Marc nodded. He was surprised that she’d been in the car and he hadn’t sensed her presence, and felt his skin prickle at the sound of her voice, and then a brief sense of relief. Saabir moved behind him and unknotted the rope, and Marc folded his shoulders in like wings and felt the blood return to his forearms and fingers. It was good to breathe the fresh air of this place, and he filled his lungs with the dry, slightly sweet fragrance. He took a closer look at the rock wall in front of him, and on it was a scrawled image of what looked like an antelope with long, curved horns. Next to it was a dim handprint.

“Petroglyphs,” he said. “Is that what you called them?”

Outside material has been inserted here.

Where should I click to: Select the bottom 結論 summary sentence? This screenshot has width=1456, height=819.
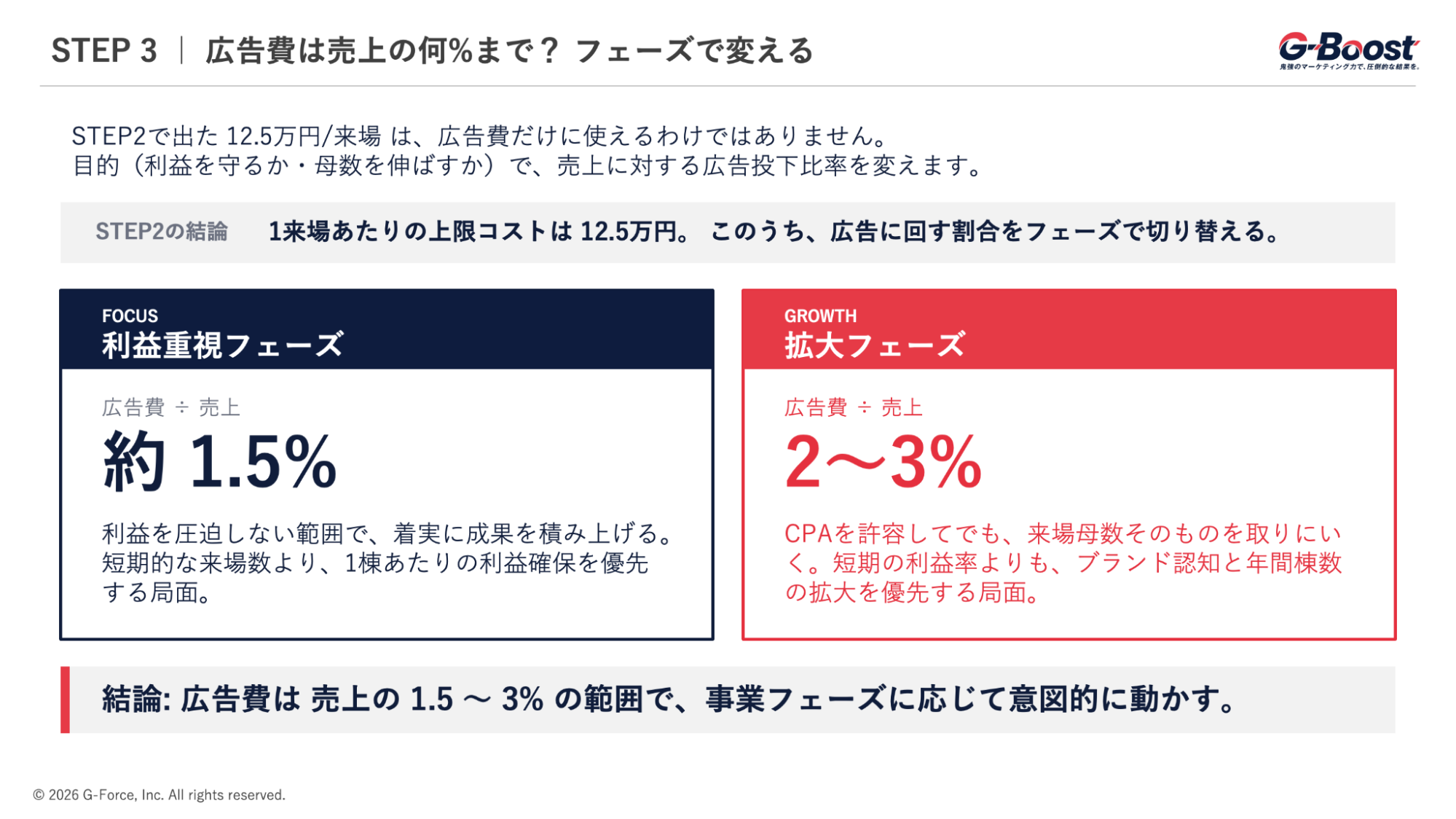coord(669,700)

She didn’t answer him then. It was difficult to gain a perspective on where they were when he couldn’t turn away from the wall. It seemed ridiculous, without the blindfold, to not simply shift his stance and look at her. Saabir took a few steps to one side and sat down on a small, flat boulder, his gun resting on his lap. From his pocket, he took a pack of cigarettes, withdrew one, and lit it with a lighter. The smoke smelled good, and distantly familiar. Marc heard her footsteps on the stones behind him.

“Yes, that’s right,” she said. “This one looks like an ibex.”

“So you knew this was here?”

“Well, we didn’t stumble on it, no.”

Saabir lifted the cigarette to his mouth. He was watching the woman closely.

“Why do you suppose so many of them come with handprints?” Marc asked.

“The obvious reason. A signature in the time before written language.”

“A handprint is more intimate, I think.” He realized he was more curious about her appearance away from the room.

“I’m coming around to your right, so I want you to slowly turn to your left, away from the wall.”

He heard her moving in a half circle, and he mirrored her, glimpsing, he thought, a length of dark-blue garment before he came around and saw the valley below their perch on an overhang. There were a few dry grasses, almost gold in the sunlight that reached them there, and farther on a grove of low, green trees around a source of water that was hidden from him, and beyond these, in the distance, dry, slightly pink mountains with deep, dark grooves he knew were likely expanses of low evergreens or shrubs that were shielded from the sun and wind.

“This is … It’s an incredibly beautiful place,” he said, and he was surprised that his eyes filled. “So desolate.”

“Sometimes, from here, you can see herds of wild goats. I don’t see any today, though. It’s been a long time since I’ve come here.”

Saabir was looking off into the horizon, and then glanced back to where they stood. He put his cigarette out on the rock and stood up, stretching his back. A large bird darted out from a crevice in the rock, and reflexively Saabir’s hand went to his gun, but then he relaxed it, and when the bird flew into the light its shadow briefly flitted across Saabir’s face. He smiled faintly. The bird soared high above the valley.

“I don’t imagine this was an organized field trip,” Marc said to the woman.

“No. There was word that someone was coming for you. We don’t know who. Azhar stayed back and made sure there was no sign of your presence. When they find nothing there, we’ll be able to take you back. They won’t search there again soon.”

“Someone might say something.”

“I know; that’s always a risk. But it comes with a price, so it’s unlikely.”

“Sometimes, I wonder if it’s only three of you. You, Saabir, and Azhar. The four of us now.”

She didn’t say anything to this.

“Why here?” he asked.

“If you have to run, and you know you haven’t been followed, then why not here? It’s a place Saabir has known since he was a boy. And I’d told you about the petroglyphs.”